Open fosterfarrell9 opened this issue 2 years ago • 3 comments

Our list of DB migrations has become incredibly long over the years. We might discuss cleaning it up a little by creating a null migration, see e.g. here, from which we can then move on freshly. There is also a gem for that called squasher.

fosterfarrell9 avatar May 13 '23 09:05 fosterfarrell9

On the other hand, this kind of destroys history, so it might not be a good idea. Also, as is written in the docs of the squasher gem

If an old migration inserted data (created ActiveRecord model records) you will lose this code in the squashed migration

I am kind of torn on that topic, maybe more against than for it, but I wanted to put it up for discussion anyway. Note that our current first migration comes from a null migration I manually created many years ago.

fosterfarrell9 avatar May 13 '23 09:05 fosterfarrell9

This is not important for production as we always start with an already-existing state and only run new migrations. However, for development, it might be a good idea to squash some migrations together such that we don't get any errors related to old gems that were used in the migrations.

I'm just wondering right now why I posted this comment in #665:

For development, instead of seeding, we restore a sample database and then still use migrations. For testing, we continue to use db seeding.

Since in #652, I've tried to also restore the dev state directly from the schema file. I guess there was a problem with doing this and at the same time using the pre-seed which essentially constructs the database from scratch, so that's why we use bundle exec rails db:migrate when pre-seeds are used, but bundle exec rails db:schema:load for tests. Also see this Rails comment.
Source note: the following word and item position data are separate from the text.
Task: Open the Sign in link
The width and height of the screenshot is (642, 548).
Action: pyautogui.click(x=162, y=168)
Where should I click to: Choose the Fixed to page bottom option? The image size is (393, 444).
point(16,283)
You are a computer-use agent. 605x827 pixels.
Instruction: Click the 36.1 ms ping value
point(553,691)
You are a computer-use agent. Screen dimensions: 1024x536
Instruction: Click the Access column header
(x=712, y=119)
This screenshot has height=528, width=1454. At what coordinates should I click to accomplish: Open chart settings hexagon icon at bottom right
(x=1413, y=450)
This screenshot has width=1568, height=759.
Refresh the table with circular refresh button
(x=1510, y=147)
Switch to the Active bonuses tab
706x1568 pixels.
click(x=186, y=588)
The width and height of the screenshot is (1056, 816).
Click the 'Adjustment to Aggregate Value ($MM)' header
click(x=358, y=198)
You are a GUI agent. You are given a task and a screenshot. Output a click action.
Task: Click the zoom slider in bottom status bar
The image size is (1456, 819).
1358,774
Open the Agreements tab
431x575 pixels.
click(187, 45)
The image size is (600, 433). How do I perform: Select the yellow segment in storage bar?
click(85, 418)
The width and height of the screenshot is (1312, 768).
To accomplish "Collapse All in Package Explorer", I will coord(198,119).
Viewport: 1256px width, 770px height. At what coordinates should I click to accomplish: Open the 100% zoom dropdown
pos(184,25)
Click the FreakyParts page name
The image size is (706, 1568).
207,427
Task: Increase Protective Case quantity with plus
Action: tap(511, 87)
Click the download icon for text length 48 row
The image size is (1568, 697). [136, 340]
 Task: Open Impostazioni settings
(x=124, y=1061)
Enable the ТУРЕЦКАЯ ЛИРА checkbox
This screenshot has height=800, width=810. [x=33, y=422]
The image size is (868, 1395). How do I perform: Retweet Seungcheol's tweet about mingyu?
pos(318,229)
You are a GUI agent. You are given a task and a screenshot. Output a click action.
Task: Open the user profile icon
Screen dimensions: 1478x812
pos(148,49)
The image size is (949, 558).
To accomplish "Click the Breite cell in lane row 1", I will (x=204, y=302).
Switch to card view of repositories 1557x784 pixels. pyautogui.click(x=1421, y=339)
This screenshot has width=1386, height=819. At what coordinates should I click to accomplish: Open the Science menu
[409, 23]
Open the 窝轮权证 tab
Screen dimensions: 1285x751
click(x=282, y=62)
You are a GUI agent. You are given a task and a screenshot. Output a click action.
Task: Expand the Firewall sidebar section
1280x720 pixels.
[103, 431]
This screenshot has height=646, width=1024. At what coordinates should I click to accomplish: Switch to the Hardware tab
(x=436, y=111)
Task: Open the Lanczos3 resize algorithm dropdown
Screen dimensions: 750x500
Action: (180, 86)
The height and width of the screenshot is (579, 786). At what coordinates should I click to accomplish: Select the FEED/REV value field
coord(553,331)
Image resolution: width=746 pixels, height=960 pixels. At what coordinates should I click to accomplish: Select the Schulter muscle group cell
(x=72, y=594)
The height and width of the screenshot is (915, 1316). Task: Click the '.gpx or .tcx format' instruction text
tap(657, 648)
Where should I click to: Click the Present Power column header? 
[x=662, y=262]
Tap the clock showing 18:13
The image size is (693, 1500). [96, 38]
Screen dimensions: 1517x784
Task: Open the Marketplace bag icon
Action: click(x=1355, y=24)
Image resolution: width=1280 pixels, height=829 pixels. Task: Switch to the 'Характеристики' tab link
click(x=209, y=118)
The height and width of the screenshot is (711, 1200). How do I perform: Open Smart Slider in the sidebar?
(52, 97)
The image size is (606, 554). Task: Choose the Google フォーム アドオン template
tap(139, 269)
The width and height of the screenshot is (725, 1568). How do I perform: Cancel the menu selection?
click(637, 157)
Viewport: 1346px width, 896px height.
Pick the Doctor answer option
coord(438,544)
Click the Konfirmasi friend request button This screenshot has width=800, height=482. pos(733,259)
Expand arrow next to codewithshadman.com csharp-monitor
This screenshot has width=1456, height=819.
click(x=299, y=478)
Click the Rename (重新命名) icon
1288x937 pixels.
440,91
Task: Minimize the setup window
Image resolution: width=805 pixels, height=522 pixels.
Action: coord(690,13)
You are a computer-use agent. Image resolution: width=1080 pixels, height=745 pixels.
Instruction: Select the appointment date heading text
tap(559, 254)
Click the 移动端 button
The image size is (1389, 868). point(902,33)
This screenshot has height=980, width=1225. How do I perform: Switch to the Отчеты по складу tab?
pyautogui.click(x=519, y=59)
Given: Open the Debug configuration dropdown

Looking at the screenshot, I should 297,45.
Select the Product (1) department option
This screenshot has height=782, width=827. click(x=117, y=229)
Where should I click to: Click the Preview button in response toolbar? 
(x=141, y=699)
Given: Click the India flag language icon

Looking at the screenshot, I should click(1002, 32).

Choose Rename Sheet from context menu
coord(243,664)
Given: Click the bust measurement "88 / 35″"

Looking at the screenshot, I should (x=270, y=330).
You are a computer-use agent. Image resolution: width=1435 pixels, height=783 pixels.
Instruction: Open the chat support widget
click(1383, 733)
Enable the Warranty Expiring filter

Splines avatar Oct 21 '24 13:10 Splines

Maybe you possibly meant that we do not use Rails' built-in seeding process that uses a seed file db/seeds.rb and then rails db:seed but the process of restoring a sample database and the running the migrations from that point on. By the way, my above comment is quite outdated. I remember that we discussed this topic in Basecamp and in our meetings and I am now definitely pro null-migration.